### SELECTED EXTRACT
First Riviera ROFR

While it is fun to argue about how much resale prices will rise or fall at RIV compared to other resorts, I think it misses a big point. That point is that resale prices are going to fall at all resorts and maybe pretty dramatically. What makes resale attractive is the savings versus a cash stay at a regular Disney deluxe resort over time. For the current prices to remain sustainable it requires the cash rates at Disney deluxe resorts to be able to keep increasing at the incredible rate they have in the post pandemic world. If you look at what is happening hotel occupancy rates and prices over the last six months around the world, those kind of increases in cash rates are proving to be unsustainable. If you think Disney won't be impacted by the kind of problems we are seeing develop in places like Vegas, I think you are being overly optimistic.

I am not saying we are headed into a recession or anything like that. I just think we are seeing a growing backlash to the dramatic increases in the cost of vacations far outpacing even the sky high inflation rates. Now that people don't feel the need for revenge travel, they are becoming ever increasingly price sensitive when it comes to vacation spending.

A good portion of WDW guests are international, and due to world events and US policies, tourism to the US is diving.
For example, visitors from Mexico, Brazil and many other countries will soon be required to pay an extra $250 fee.

This drop in tourism will impact WDW, and likely impact the hotel occupancy rates.
 
If buyers actually cared about total cost of ownership and resale value we would see no Audi/BMW/MB on the road. A DVC contract for most is about the same cost as a car and we see that people buy what they want not what is the best value.
I have my paid off mom car (CCV) and then we have a high end off road truck (VDH/VGC)

### DATA PROVIDED
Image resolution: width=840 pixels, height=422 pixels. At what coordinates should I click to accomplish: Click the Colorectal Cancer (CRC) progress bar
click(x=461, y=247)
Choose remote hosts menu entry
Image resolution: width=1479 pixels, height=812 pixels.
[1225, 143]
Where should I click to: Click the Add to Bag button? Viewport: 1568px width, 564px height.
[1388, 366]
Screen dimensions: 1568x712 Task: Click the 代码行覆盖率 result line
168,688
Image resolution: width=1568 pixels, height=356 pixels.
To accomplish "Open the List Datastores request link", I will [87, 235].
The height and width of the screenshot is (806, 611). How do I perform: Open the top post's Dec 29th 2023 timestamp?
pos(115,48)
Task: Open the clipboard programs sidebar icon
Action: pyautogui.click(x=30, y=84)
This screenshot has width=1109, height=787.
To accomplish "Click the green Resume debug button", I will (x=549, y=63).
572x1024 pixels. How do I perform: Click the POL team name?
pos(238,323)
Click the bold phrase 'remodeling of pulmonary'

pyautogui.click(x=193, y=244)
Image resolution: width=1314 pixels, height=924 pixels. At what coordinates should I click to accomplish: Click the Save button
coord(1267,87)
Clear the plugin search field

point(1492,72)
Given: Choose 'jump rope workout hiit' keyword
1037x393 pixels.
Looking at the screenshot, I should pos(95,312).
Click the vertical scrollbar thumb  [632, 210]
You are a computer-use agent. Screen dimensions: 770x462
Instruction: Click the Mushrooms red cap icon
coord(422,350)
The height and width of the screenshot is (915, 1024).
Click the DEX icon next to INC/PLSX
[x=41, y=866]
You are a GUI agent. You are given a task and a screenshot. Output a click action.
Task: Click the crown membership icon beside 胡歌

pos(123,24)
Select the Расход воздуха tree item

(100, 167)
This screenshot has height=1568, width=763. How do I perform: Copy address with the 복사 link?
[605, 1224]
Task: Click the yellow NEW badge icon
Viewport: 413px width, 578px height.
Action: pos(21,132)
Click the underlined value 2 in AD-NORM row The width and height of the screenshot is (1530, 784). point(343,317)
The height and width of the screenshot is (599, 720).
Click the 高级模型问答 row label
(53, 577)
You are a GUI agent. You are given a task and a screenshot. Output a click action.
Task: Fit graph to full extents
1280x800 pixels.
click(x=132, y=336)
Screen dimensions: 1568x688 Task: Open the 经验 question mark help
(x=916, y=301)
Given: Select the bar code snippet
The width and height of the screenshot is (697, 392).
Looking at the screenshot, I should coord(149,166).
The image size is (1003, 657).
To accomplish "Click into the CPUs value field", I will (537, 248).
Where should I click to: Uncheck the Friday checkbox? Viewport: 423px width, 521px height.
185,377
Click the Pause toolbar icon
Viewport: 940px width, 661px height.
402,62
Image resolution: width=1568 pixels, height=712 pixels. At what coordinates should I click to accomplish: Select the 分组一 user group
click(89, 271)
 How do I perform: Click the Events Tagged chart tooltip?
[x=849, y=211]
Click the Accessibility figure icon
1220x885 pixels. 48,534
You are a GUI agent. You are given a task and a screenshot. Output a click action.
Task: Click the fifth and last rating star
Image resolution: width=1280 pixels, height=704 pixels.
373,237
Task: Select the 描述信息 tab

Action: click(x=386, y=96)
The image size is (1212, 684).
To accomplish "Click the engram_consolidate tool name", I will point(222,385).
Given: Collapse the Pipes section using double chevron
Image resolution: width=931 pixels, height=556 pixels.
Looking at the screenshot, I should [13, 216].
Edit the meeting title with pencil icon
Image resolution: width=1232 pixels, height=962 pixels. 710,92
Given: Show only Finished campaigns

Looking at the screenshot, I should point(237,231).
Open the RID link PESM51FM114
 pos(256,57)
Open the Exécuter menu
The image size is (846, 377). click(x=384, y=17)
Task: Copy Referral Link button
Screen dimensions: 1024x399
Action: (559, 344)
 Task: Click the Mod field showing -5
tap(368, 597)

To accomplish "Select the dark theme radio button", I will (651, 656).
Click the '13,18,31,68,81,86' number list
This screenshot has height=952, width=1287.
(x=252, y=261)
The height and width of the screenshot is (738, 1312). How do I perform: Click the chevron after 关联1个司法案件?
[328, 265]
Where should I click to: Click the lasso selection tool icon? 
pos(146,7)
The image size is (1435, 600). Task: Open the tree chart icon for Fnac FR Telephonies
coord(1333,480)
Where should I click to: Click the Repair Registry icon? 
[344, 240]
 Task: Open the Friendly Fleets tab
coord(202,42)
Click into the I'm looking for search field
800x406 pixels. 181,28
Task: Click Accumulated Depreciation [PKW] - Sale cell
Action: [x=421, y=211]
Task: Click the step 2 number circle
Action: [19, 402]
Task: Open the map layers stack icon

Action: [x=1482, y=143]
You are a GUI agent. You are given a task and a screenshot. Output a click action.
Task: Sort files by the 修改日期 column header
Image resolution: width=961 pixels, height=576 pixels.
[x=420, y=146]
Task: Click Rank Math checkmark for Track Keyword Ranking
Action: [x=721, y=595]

### PROMPT 1
In the forum discussion on Disney resale prices, what extra fee will visitors from Mexico and Brazil soon have to pay?
### PROMPT 2
Pick up the forum discussion on Disney resale prices where its last post ends, and write what comes next.

### EXERCISE ANSWER 1
An extra $250 fee.

### EXERCISE ANSWER 2
 

We don't go to Vegas anymore because you cant walk down the street without being hit in the face constantly with marijuana, people sleeping in corners. It has nothing to do with prices. I know many share my sentiment, I dont think prices are the issue with Vegas tourism slumping.
Vegas has always been seedy. The problem most people cite about Vegas is how overpriced everything there is. Vegas has always been a little overpriced, but things got really out of hand after Covid (which you could also say about Disney). This is compounded by American household budgets being strained by inflation in general. Other theories for Vegas tourism being down are:
  1. Drop in foreign tourists, namely from Canada. This would also apply to Disney.
  2. California opening casinos. The Disney parallel to this would be Epic Universe.
  3. Service quality going downhill, which I also hear about Disney.
But yes, Disney doesn't have any issues with homeless people or marijuana smell, and that does count for something.

With all of that being said, you can check cash rates at Disney hotels and see that they're not the same as they were a couple years ago. As a DVC owner, that is a cause for concern as it undermines demand for DVC contracts.
 
The “hurt the customer” to make them buy direct is the evidence their direct product is overpriced and they absolutely know it. They realize people can easily pay to add luxury to their stays without having “blue card” bs. Hence, if they insist on drastic buy in inflation this is all that’s left.
Im just guessing but it’s likely part of a long term plan. DVC has been watching how much meat is left on the bone that a huge resale market has been built. But DVD doesn’t make a dime on resale. My bet is eventually they will have a way to bring resale back into their sandbox. If people arebuying restricted resales low price, that leaves room for a ‘washed points’ price.
 
  1. Drop in foreign tourists, namely from Canada. This would also apply to Disney.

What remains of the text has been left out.